**THE PROBLEM:** Omit the pictures and copy the entries exactly.

--- PROVIDED INFORMATION Enclosed Below ---

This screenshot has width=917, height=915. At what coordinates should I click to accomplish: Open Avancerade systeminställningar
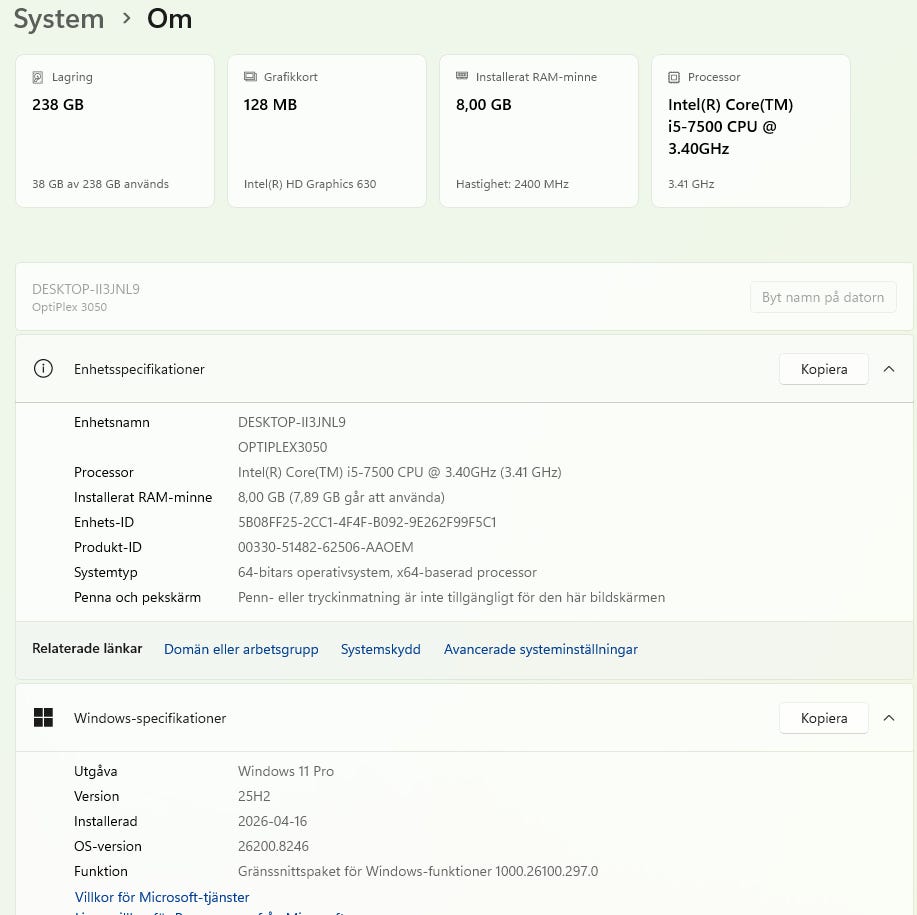(x=540, y=649)
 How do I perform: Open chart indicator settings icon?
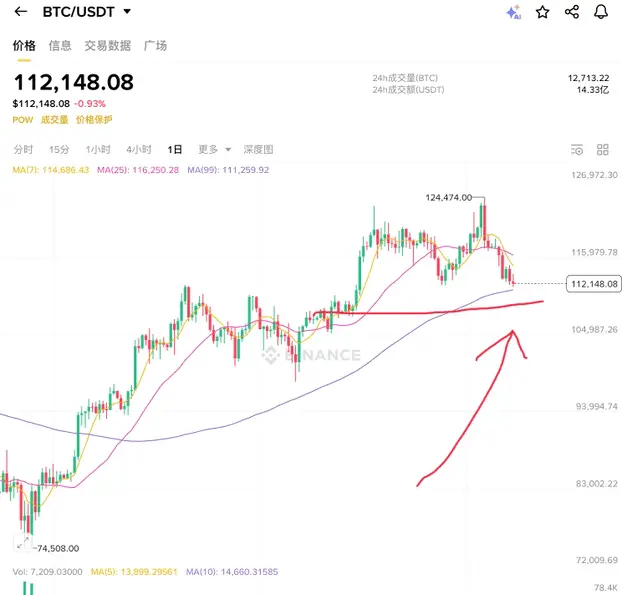(x=577, y=150)
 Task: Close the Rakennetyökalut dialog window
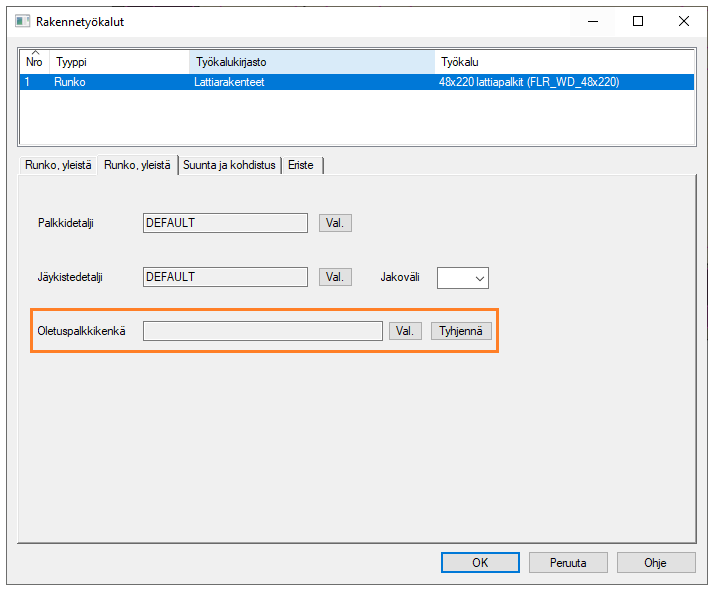coord(683,21)
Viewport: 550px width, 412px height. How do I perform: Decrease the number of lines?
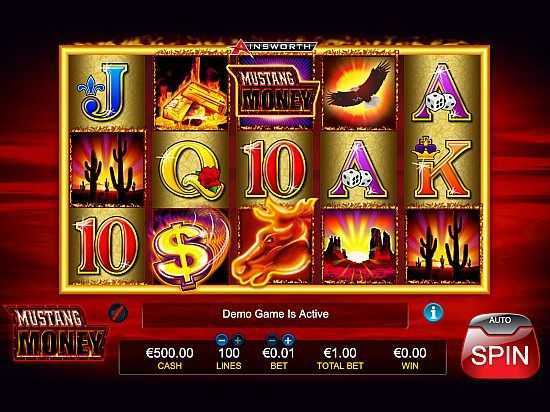click(x=222, y=340)
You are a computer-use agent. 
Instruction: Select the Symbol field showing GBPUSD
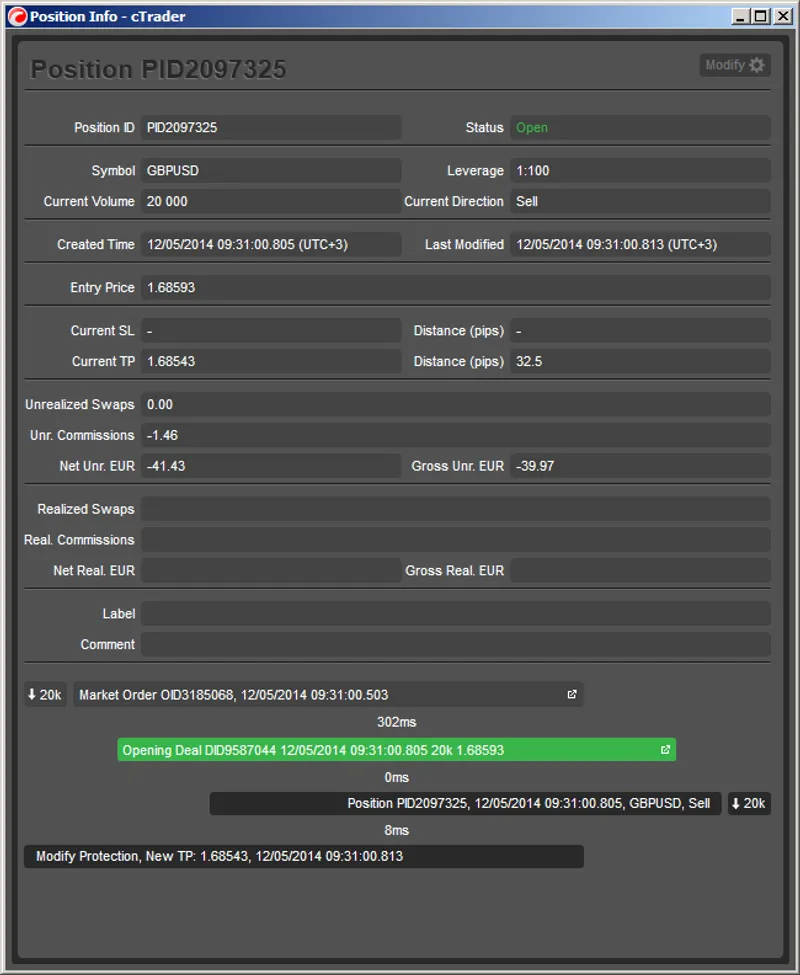tap(270, 170)
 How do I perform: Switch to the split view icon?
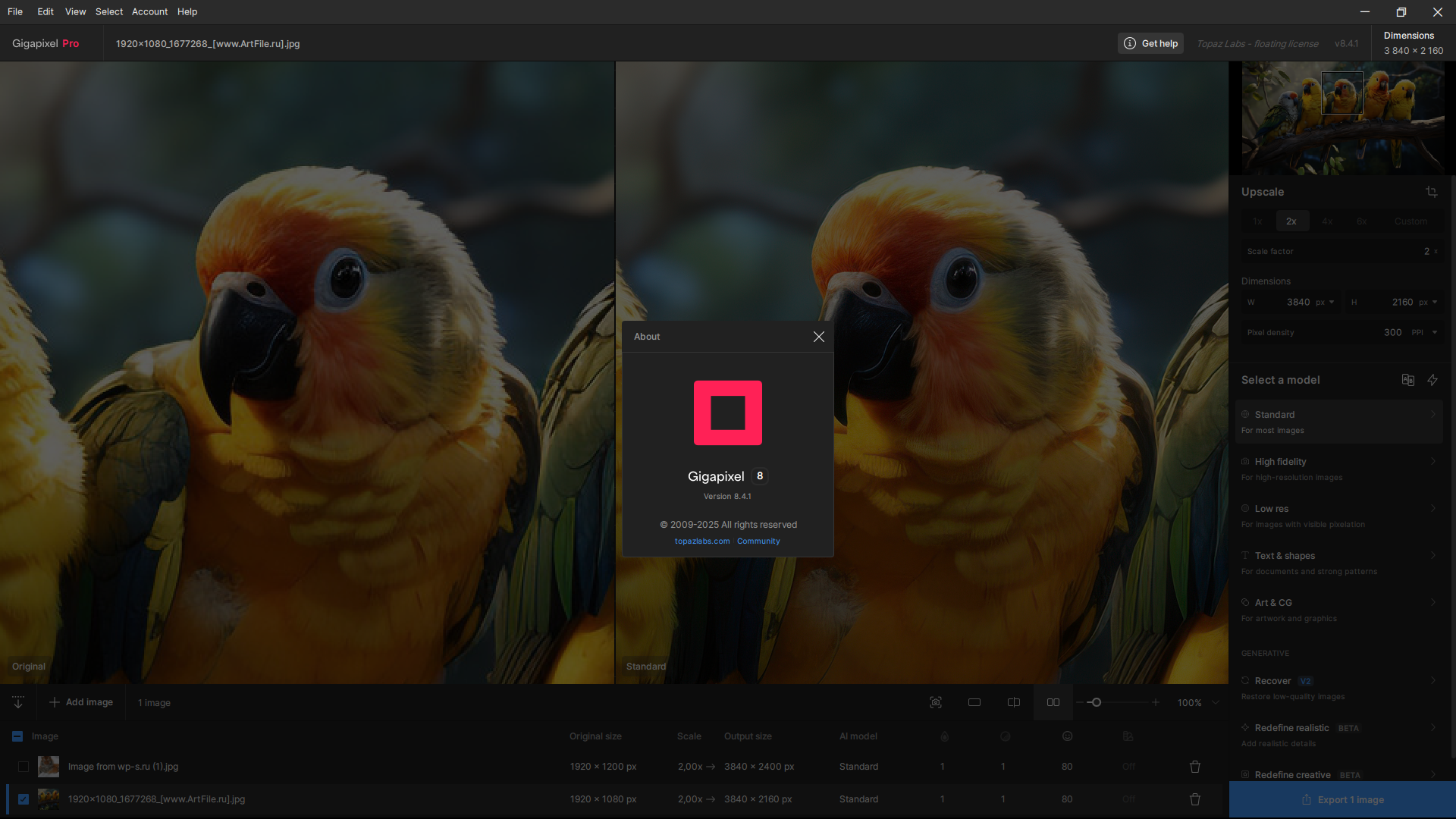click(1014, 702)
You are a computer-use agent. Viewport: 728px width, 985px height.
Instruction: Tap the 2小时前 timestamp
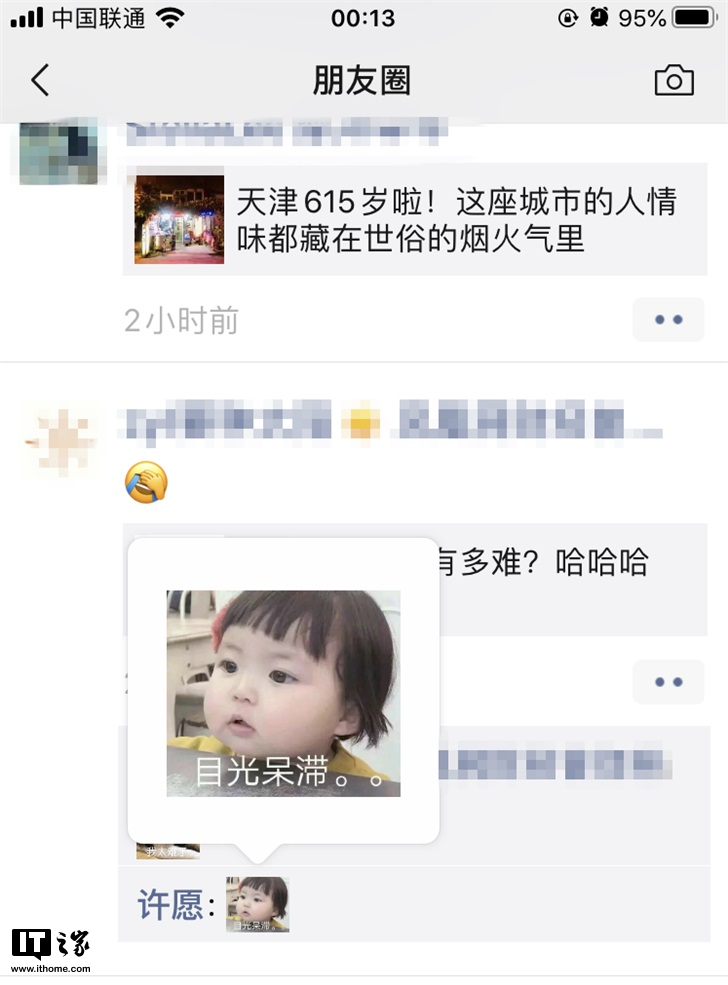pyautogui.click(x=182, y=320)
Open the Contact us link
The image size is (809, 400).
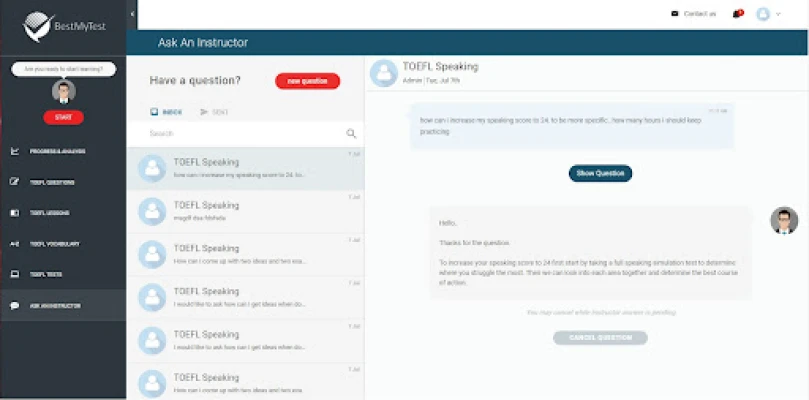[x=694, y=14]
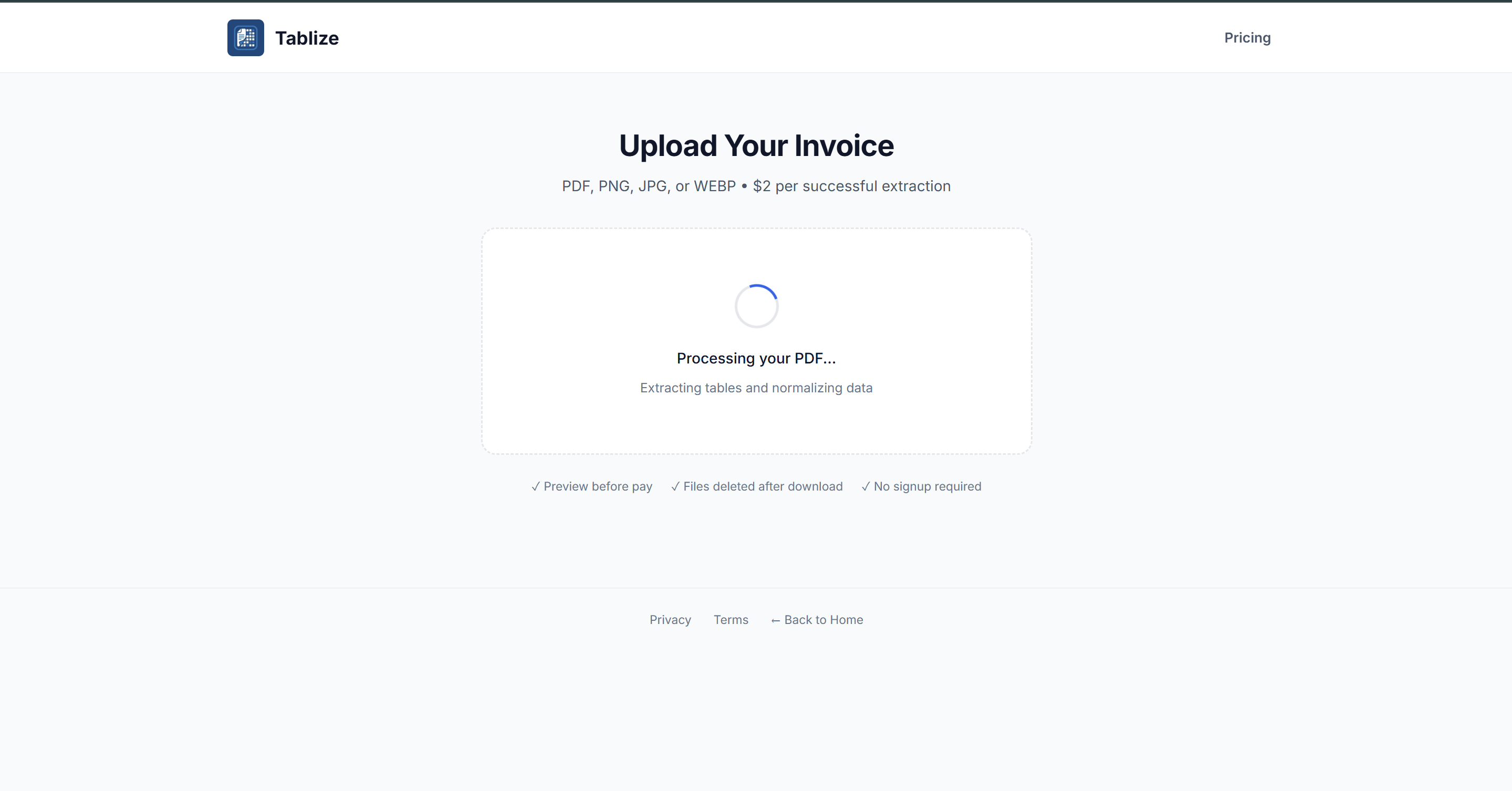Viewport: 1512px width, 791px height.
Task: Open the Privacy footer link
Action: 670,620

--- End of Enclosed PROVIDED INFORMATION ---

**SOLUTION FOR THIS EXERCISE:**
This screenshot has width=917, height=915. At what coordinates should I click to accomplish: Open Avancerade systeminställningar
(x=540, y=649)
 How do I perform: Open chart indicator settings icon?
(x=577, y=150)
 Task: Close the Rakennetyökalut dialog window
coord(683,21)
Viewport: 550px width, 412px height. How do I perform: Decrease the number of lines?
click(x=222, y=340)
You are a computer-use agent. 
Instruction: Select the Symbol field showing GBPUSD
tap(270, 170)
 How do I perform: Switch to the split view icon?
click(1014, 702)
You are a computer-use agent. Viewport: 728px width, 985px height.
Instruction: Tap the 2小时前 timestamp
pyautogui.click(x=182, y=320)
Open the Contact us link
The image size is (809, 400).
[x=694, y=14]
Viewport: 1512px width, 791px height.
Task: Open the Privacy footer link
Action: 670,620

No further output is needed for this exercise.